Objectives: To develop two different radiomic models based on preoperative contrast-enhanced computed tomography (PP CT) to predict microsatellite instability (MSI) in patients with colorectal cancer (CRC) before surgery. Methods: PP CT scans of 115 CC patients were segmented using 3DSlicer (v5.6.1). Model I included images from three different scanners (GE, Siemens, Philips), while Model II used only one scanner (GE). For Model I, 80 patients were used for training and 35 for internal validation; for Model II, 46 and 24 patients were used, respectively.
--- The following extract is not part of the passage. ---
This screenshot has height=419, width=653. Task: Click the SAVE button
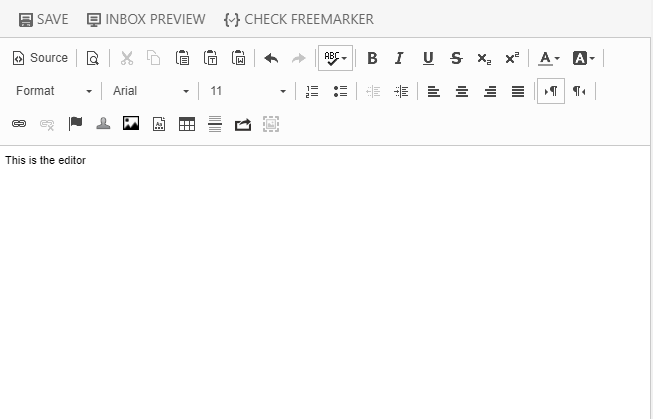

Data on sex, age, tumour location, and MSI genomic status were collected. A total of 107 radiomic features (RFs) were extracted, and 30 and 35 RFs were identified as relevant for Models I and II, respectively, using the t-test or Mann–Whitney test (p < 0.05). The most robust RFs were selected using the LASSO regression method. Both models were internally validated. Results: Model I, based on 2 RFs and 1 clinical feature (LOCATION) achieved an AUC of 0.76 (95% CI: 0.65–0.87) in the training cohort and 0.74 (95% CI: 0.56–0.92) in the validation cohort. Model II, based on 3 RFs, achieved an AUC of 0.85 (95% CI: 0.73–0.96) in the training cohort and 0.72 (95% CI: 0.50–0.94) in the validation cohort. Conclusions: Both radiomic models showed good performance in distinguishing between MSI and non-MSI tumours, potentially reducing the need for invasive histological testing and improving treatment timing. Despite achieving a higher AUC, Model II showed signs of overfitting when compared to Model I, which incorporated two RFs and one clinical feature (LOCATION). Radiomics may function as a non-invasive preoperative screening tool to inform decisions regarding MSI testing and treatment. Building radiomic models on larger, more diverse datasets is preferable to enhance generalizability and reduce overfitting.